Imagine a future in which the replenishment and sustainability of all of these commons are express through the value of the money that we use.
The collective value of humanity -- which is artificially expressed for us through a handful of Central Bankers who set the rate of interest for all nations -- may be replaced by a sustainability rate which expresses the collective intentions of the people of the planet for sustainability.
This is what the commons is all about.
We are at the beginning of this process.
My work over the past several years has been in helping local groups to identify, manage and create value through their resources outside the purview of market prices and government regulation.
I’ve been helping communities set up trusts that formalize the co-production and co-governance of their commons.
Before setting up trusts, however, I counsel these groups to set up social charters.

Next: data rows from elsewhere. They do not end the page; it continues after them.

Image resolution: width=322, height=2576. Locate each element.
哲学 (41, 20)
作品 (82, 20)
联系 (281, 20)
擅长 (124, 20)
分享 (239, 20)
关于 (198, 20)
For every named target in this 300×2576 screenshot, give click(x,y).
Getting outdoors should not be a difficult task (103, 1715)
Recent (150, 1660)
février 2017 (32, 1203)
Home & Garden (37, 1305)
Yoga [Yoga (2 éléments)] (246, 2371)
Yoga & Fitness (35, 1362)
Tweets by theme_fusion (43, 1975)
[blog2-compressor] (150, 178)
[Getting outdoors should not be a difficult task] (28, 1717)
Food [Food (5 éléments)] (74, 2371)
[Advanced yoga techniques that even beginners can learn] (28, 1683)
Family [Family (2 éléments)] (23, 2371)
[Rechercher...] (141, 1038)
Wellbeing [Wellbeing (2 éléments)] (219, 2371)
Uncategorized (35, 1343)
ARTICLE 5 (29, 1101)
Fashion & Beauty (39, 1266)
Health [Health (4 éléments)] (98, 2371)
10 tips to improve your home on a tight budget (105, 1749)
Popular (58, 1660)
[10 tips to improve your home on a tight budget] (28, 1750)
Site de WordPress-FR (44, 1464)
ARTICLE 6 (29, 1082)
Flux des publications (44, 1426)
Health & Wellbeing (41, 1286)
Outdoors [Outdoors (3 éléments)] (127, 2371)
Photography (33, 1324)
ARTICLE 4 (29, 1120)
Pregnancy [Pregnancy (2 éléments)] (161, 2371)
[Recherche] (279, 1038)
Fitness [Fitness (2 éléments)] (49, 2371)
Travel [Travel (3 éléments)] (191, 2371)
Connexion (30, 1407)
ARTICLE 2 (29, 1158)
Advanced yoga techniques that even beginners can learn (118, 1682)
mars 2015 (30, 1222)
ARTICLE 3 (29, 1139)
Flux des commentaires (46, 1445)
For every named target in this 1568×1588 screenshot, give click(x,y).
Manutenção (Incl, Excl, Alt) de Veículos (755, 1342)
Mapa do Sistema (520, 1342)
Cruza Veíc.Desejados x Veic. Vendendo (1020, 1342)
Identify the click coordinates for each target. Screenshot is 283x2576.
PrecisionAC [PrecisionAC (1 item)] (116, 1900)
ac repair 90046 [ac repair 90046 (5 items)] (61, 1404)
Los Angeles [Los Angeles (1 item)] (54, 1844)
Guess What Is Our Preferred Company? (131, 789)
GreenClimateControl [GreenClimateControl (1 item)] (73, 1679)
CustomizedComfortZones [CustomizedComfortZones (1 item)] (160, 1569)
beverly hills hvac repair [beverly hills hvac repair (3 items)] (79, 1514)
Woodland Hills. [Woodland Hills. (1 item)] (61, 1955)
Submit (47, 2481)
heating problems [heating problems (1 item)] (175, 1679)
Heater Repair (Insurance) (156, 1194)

This is a multistakeholder deliberation process to decide whether or not to create a legal and fiduciary trust to maintain their community’s resources for the future.
A good example is the WANA Forum, which has been discussing crossborder water and energy sharing agreements in the Middle East for the past four years. This will lead to a social charter for these resources at the non-governmental levels in the region, contributing greatly to economic and political stability.
I have enjoyed presenting these twelve seminars.
We, too, are building a community.
This community may also decide to create a social charter and a trust eventually, since it is already in the process of identifying its unique mission as a knowledge commons, as well as a social and cultural commons.
It is up to you to decide how to consolidate this, if you choose to do so.
This twelfth seminar is about committing to next steps.
I can advise and support you, but the process is really yours to create.